Here’s more on the Knicks:

  • Phil Jackson is furious about the coverage he and the team are getting by the New York media, but it is Jackson who must take accountability for his failures for the Knicks culture to improve, writes Frank Isola of the New York Daily News. In particular, Jackson should question the effect of his treatment of star players on the team, argues Isola. Jackson claims that NBA commissioner Adam Silver agreed that media coverage has become problematic when the pair recently met, but Isola is skeptical.
  • Jackson has tempered his expectations for the lottery and the draft, according to Marc Berman of the New York Post. Jackson knows that there are no guarantees and is approaching the draft in a holistic manner: “We don’t expect a whole lot. Even our franchise, the New York Knicks, deigned to draft guys back in the ’90s, went with all veterans, gave up a lot of their picks. There’s that feeling too. As this talent pool is narrowed, it really is important to have both draftable players, tradeable players and free agents. We want to look at all these options before we get into it.”
  • Lonzo Ball and Fultz top the list of Knicks possible targets, according to Marc Berman of the New York Post. That’s no surprise, as those are considered the top two prospects in the draft by nearly every expert.
  • Charles Oakley is still facing charges stemming from his infamous February expulsion from Madison Square Garden and says that James Dolan should have been fined or suspended, writes Ted Berg of USA Today Sports. Oakley made his comments on the For the Win podcast.
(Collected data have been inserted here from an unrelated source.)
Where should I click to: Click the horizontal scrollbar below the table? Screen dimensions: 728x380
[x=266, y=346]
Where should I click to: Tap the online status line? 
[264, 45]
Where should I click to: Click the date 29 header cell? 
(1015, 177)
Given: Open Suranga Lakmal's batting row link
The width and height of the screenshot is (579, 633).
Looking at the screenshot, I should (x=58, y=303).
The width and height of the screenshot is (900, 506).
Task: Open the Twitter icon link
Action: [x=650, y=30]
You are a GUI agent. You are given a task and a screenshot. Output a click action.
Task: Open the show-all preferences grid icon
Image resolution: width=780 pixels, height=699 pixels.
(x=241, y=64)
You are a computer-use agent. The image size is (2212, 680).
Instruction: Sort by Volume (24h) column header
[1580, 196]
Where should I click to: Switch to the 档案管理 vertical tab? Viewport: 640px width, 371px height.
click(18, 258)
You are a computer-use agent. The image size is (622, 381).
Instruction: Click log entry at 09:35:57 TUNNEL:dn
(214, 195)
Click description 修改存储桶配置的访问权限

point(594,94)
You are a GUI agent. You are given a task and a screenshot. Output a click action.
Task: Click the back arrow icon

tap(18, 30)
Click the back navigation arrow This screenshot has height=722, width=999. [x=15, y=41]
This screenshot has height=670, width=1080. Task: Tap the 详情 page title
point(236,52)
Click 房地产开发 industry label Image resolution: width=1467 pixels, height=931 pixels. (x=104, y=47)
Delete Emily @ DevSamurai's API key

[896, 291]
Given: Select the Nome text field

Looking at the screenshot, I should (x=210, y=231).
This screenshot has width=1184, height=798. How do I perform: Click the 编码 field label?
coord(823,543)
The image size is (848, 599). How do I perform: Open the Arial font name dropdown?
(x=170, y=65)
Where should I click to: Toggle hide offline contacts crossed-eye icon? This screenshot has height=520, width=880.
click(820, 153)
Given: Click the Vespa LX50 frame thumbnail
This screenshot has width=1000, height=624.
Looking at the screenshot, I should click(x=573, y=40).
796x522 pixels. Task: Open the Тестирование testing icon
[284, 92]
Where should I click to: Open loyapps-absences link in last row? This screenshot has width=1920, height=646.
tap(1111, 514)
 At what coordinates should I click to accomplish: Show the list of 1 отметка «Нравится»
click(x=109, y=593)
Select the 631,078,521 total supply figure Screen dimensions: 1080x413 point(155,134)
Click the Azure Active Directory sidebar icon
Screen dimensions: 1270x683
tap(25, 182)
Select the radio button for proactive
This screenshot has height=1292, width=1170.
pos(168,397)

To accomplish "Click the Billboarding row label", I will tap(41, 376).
Reaction To Phil Jackson’s Press Conference

Feedback continues to pour in from Phil Jackson’s press conference on Friday, and almost all of it is negative. The Knicks president covered numerous topics in his first meeting with reporters since training camp, including the future of coach Jeff Hornacek, Derrick Rose‘s desire to stay with the team and whether Kristaps Porzingis is ready to be a franchise player. But the headlines revolved around the ongoing Carmelo Anthony dispute, with Jackson saying Anthony would be happier elsewhere.

Here’s a sampling of reaction from the media:

  • Jackson is undermining Hornacek by announcing plans to do more “mentoring” next season, writes Stefan Bondy of The New York Daily News. Jackson suggested that he would rather still be coaching than handling front office duties and blames a vacation he took for the team falling apart. He also defended his triangle offense and insisted that any failures were caused by resistance from players “at the top,” which sounds like another swipe at Anthony.
  • Jackson is blaming everyone but himself for the Knicks’ failures, charges Tim Bontemps of The Washington Post. Jackson “emerged from his ivory tower,” Bontemps writes, and insulted Anthony, undercut Hornacek and alienated Porzingis, who skipped his exit interview on Friday. Bontemps also blasts Knicks owner James Dolan, who had a chance to cut ties with Jackson this week, but instead picked up his option for two more years.
  • Jackson’s remarks toward Hornacek means the coach will be on a “short leash” starting next season, claims Marc Berman of The New York Post. Hornacek will be on the second year of a three-year contract and will be sharing control of the team with Jackson and assistant coach Kurt Rambis, another triangle advocate who served as interim coach before Hornacek was hired. Jackson cited “some disconnect at times with this team” at the press conference, and Berman states that discontent grew in the locker room as the season soured.
  • The Knicks’ offseason may turn out to be worse than the regular season, suggests Al Iannazzone of Newsday. In 49 minutes, he writes, Jackson managed to lower Anthony’s trade value and scare off any prominent free agents who may have been considering New York. Iannazzone sums up Jackson’s strategy as making sure the triangle is emphasized and turning over the roster one more time.